Em Foco 1409

Um assunto que vai além dos estádios de futebol e das cotas nas universidades. O preconceito é uma realidade no Brasil, apesar da insistência em não discutir esta questão a fundo, a não ser em episódios onde a maioria mais insiste em negar do que reconhecer o problema. Por isso um relatório da Organização das Nações Unidas virou tema do Em Foco do Diario de domingo, escrito por Luce Pereira.

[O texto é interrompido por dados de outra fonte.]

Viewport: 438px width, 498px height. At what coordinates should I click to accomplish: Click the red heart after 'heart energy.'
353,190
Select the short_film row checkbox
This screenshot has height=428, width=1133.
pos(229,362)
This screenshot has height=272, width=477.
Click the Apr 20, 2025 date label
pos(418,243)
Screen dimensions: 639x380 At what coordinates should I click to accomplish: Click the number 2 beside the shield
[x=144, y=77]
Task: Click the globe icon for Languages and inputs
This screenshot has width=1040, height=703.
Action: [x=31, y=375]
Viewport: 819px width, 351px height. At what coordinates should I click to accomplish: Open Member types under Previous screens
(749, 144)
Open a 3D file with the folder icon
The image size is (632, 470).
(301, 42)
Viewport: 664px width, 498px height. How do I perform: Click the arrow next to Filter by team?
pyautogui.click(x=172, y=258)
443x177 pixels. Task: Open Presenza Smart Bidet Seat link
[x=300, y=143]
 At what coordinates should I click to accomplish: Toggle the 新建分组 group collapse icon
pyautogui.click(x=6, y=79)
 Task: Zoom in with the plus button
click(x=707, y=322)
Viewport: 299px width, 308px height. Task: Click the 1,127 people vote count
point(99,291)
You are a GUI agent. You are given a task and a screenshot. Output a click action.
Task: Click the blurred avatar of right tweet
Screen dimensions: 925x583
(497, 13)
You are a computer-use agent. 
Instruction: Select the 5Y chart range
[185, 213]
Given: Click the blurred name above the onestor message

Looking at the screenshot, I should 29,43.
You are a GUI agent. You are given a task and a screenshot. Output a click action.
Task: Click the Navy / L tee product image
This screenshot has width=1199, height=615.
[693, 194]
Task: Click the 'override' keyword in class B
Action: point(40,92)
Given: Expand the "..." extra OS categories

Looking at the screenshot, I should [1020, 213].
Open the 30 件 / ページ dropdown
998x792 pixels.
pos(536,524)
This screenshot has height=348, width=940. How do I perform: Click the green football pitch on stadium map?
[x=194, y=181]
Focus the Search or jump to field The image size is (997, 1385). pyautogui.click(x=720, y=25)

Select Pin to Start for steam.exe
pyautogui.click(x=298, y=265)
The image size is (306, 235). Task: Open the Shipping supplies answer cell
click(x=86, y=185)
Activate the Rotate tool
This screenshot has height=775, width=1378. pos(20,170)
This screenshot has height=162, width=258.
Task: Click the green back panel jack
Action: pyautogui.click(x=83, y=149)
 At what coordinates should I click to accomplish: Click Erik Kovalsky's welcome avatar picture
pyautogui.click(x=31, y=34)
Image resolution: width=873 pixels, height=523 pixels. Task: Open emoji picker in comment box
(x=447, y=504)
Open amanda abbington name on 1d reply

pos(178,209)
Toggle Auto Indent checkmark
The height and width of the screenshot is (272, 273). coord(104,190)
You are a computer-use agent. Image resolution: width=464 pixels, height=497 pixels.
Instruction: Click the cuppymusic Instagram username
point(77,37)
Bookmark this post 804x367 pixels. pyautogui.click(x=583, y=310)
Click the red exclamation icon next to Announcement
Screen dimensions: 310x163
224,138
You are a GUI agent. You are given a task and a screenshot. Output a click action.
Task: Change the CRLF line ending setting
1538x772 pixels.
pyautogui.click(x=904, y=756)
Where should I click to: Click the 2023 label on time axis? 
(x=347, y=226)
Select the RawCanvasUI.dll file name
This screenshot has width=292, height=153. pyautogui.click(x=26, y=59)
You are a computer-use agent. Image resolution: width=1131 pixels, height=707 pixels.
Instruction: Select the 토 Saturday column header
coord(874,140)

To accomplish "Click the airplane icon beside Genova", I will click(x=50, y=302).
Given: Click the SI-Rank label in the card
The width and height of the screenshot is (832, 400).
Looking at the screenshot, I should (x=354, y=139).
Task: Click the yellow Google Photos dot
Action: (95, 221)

O preconceito mora ao lado

Racismo no país “é estrutural, institucionalizado e permeia todas as áreas da vida”, diz documento da ONU que acaba de ser divulgado

Luce Pereira

De repente, parece que a intolerância recrudesceu no Brasil. Os assassinatos e agressões a homossexuais e os recorrentes ataques verbais a jogadores de futebol negros grassam para provar que termos como democracia racial, por exemplo, são bonitos mas nada verdadeiros – a realidade caminha na direção contrária. Ou seja, a violência se encarrega de afirmar, na prática, o que insistimos em negar na teoria: o preconceito nunca deixou de existir, embora tenha-se criado uma cultura de “faz de conta”, que funciona como recurso para redimir de qualquer culpa.
Pesquisas e estudos feitos por entidades respeitáveis se encarregam de traduzir esta realidade. No mais recente, divulgado nesta sexta-feira, a Organização das Nações Unidas (ONU) disse que o racismo no Brasil “é estrutural, institucionalizado e permeia todas as áreas da vida”, o que explica, por exemplo, as ofensas disparadas por uma torcedora do Grêmio contra o goleiro Aranha, do Santos, em partida recente, no Rio Grande do Sul.
O documento, que analisa a quantas anda a discriminação racial no país, afirma que grande parte da sociedade ainda nega a existência do racismo, o que quer dizer que, infelizmente, o mito da democracia racial resiste. Pior: é subscrito por acadêmicos nacionais, internacionais e atores. O informe da Organização defende que o termo não pode mais ser usado em relação ao Brasil, afirmando que “alguns órgãos do Estado são caracterizados por um racismo institucional, onde hierarquias raciais são culturalmente aceitas como normais”.
As conclusões da ONU foram tiradas depois da visita de peritos ao Brasil, entre os dias 4 e 14 de dezembro de 2013, e são divulgadas justamente (coincidentemente?) quando o país é sacudido por uma onda de intolerância, cujos maiores alvos são homessexuais e negros. A um dia de saber das conclusões da ONU, a ministra da Secretaria de Direitos Humanos da Presidência da República, Ideli Salvatti, disse, no Recife, que “as pessoas não podem sofrer preconceito e violência por questão pessoal” e defendeu a criminalização da homofobia.
A ministra, que na quinta-feira participou da Caravana da Educação em Direitos Humanos, na Universidade Católica, afirmou que mais importante do que punir criminalmente o agressor é a criação de um clima social de intolerância ao preconceito. Referia-se ao caso da jovem torcedora gaúcha Patrícia Moreira, que precisou até mudar de cidade, ante a reação popular ao gesto racista durante jogo entre Grêmio e Santos, no início de agosto. Quando deu a declaração, a ministra Ideli também estava a um dia de saber que a casa na qual a moça já não residia fôra “incendiada”.
Mesmo Ideli Salvatti defendendo a reação da sociedade a manifestações de preconceito de qualquer ordem, é preciso refletir sobre o risco de se estimular uma resposta com grau ainda maior de intolerância e violência, o que terminou acontecendo no episódio no qual o Grêmio foi impedido de prosseguir na Copa do Brasil. Excesso sempre traz mais prejuízo do que benefício.
Nenhuma forma de preconceito deve sobreviver numa sociedade que enxerga e respeita direitos humanos, o que está longe de ser o caso do Brasil. Por isso mesmo, mais do que armas são necessários meios para enfrentá-lo. Não há cura quando não se reconhece a doença.